Das Tenorhorn

 

Nach 1800 begann eine Umgestaltung der bloß zweckgebundenen Militärkapellen zu leistungsfähigen Konzert- Blasorchestern. Dies konnte nur geschehen, weil der Instrumentenbau durch Einführung von Klappen und Ventilen die Spielmöglichkeiten mit einem Schlag ungemein erweiterte. Die bekannte Ventilart war bis dato das sogenannte Pumpventil. Typisches Beispiel ist die Trompete. Die nächste Entwicklung war dann das Drehventil. Dabei wird eine durch Federn gespannte Taste gedrückt, die dann durch eine mechanische Umleitung der Kraft, einen Drehzylinder bewegt.

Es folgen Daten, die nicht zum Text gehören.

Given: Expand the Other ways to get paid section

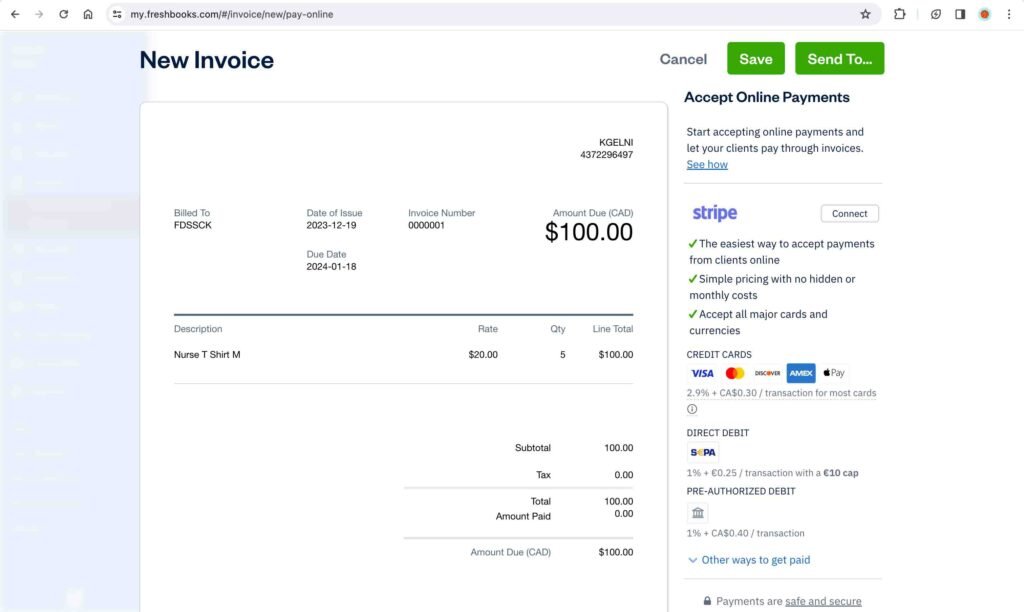Looking at the screenshot, I should 749,560.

Durch diese Entwicklung traten neue Blechregister in Erscheinung und die Preußen waren es dann letztendlich die das Tenorhorn in seiner jetzigen Form einführten. Insgesamt erinnert das Tenorhorn mit seinem becherförmigen Mundstück an die Posaune, ist jedoch vom Klang her wesentlich weicher.


Robert Kietzer, Autor einer Tenorhorn-Schule sagt über das Instrument: Das Tenorhorn ist eins der ausgiebigsten Instrumente unserer Zeit, welches indessen nur bei der Militär-Musik gebräuchlich ist, aber dort die Partie übernehmen muss, die das Violoncello im Streich-Orchester zu vertreten hat.


Das Tenorhorn ist musikalisch äußerst beweglich und somit wie das Flügelhorn und die Trompete für schwierige Läufe und Melodiepassagen besonders geeignet. Es unterscheidet sich von der Posaune durch den viel weicheren, tragenden Klang. Ursprünglich auch in Trompetenform gebaut, sind heute nur noch die ovale Form (mit Zylinderventilen) oder die Tuba-Form (mit Zylinder- oder Perinet-Ventilen), jeweils mit nach oben gerichtetem Schallbecher gebräuchlich. Tenorhorn und Baritonhorn sind eigentlich identische Instrumente, obwohl die Baritonstimme (im Bass-Schlüssel) mit möglichst weitmensurierten Instrumenten geblasen werden soll, um die etwas tiefere Lage gegenüber den Tenorhörnern (im Violin-Schlüssel) klanglich besser zur Geltung zu bringen. Vier Ventile gehören hier zum Standard. Im Musikverein haben "die Tenöre" weitgefächerte Aufgaben. Von der Melodie über eigenständige Nebensolo-Passagen und harmonische Aufgaben, müssen sie mitunter sogar die Tuben in ihrer Bass-Funktion unterstützen. Ihre eigentliche Domäne ist jedoch die tschechisch-böhmische Blasmusik, wo sie im Wechsel mit den Flügelhörnern für die richtige "Biergartenstimmung" sorgen.